Luka Rocco Magnotta est recherché pour le meurtre d'un jeune homme au Canada dans la nuit du 24 au 25 mai 2012.
Luka Rocco Magnotta est recherché pour le meurtre d'un jeune homme au Canada dans la nuit du 24 au 25 mai 2012. - NEWSCOM/SIPA

William Molinié

Des pistes de plus en plus sérieuses. D'heure en heure, les policiers de la Brigade nationale de recherche des fugitifs (BNRF) se rapprochent de Luka Rocco Magnotta. Ils sont désormais certains que le «dépeceur canadien», dont le portrait a été publié par Interpol jeudi, séjourne toujours en région parisienne depuis son arrivée en France le 26 mai. Selon nos informations, le suspect ne serait pas seul.

Dès mardi soir, deux Canadiens auraient effectué une réservation dans un hôtel du quartier des Batignolles (17e), à Paris, où il a été aperçu jeudi par le gérant d'un bar. Luka Rocco Magnotta serait donc accompagné d'un homme que les enquêteurs tentent d'identifier.
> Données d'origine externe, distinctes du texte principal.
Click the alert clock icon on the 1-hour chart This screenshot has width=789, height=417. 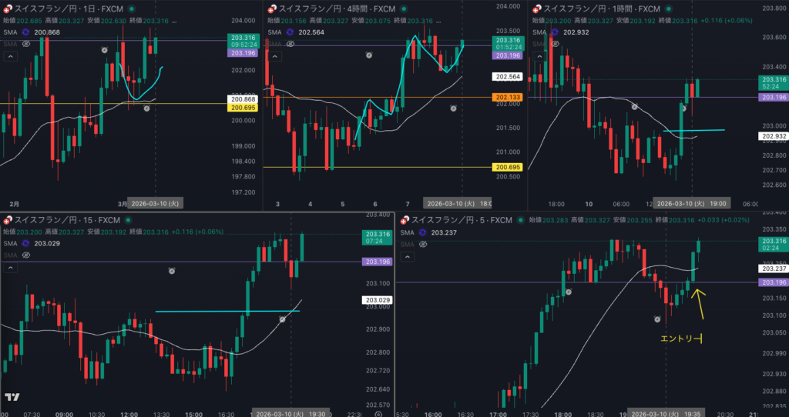[635, 107]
L'homme de 29 ans, ancien acteur porno, est soupçonné d'avoir tué puis découpé à l'aide d'un pic à glace un homme à Montréal dans la nuit du 24 au 25 mai et d'en avoir publié la vidéo sur Internet.

Des revues pornographiques dans ses affaires

Les enquêteurs ont d'ailleurs tenté samedi de l'interpeller dans un hôtel de Bagnolet (Seine-Saint-Denis), proche d'une gare routière européenne, après qu'un des salariés a signalé sa présence. Mais le suspect avait déjà quitté sa chambre où un sac de voyage contenant des revues pornographiques a été retrouvé. «Il y avait aussi des sacs à vomi de la compagnie aérienne qu'il a utilisée pour venir en France», précise une source, confiante dans «l'interpellation prochaine du suspect».

Mais dimanche, personne n'était en mesure de dire s'il était toujours en France. Un téléphone portable qui semble attribué à Magnotta a été repéré plusieurs fois durant le week-end, notamment samedi dans l'Est parisien.

«Tout le monde pense l'avoir aperçu»

Depuis l’avis de recherche publié par Interpol, les policiers doivent désormais faire face aux nombreux (faux) signalements que font les Français, pensant avoir croisé ou vu Magnotta. «La ligne téléphonique de l’officier de police judiciaire ne cesse de sonner», explique un policier du commissariat du 17e. «Lorsque les policiers sont venus pour recouper les infos, ils nous ont expliqué qu’ils avaient reçu près de 10.000 mails provenant de tous les commissariats de France. Tout le monde pense l’avoir aperçu», raille Harold, un employé de l’hôtel des Batignolles où Magnotta aurait séjourné.

Depuis ce week-end, plusieurs établissement du quartier affichent, derrière leur comptoir, la photo du suspect. «A mon avis, il est bien loin d’ici. S’il revient là, il sera grillé très rapidement», assure un riverain.

Recherché dans 190 pays

Les enquêteurs français peuvent s'appuyer sur l'aide de leurs homologues canadiens qui «ciblent son profil psychologique». Quant à la «notice rouge», elle a été diffusée dans les 190 pays membres d'Interpol.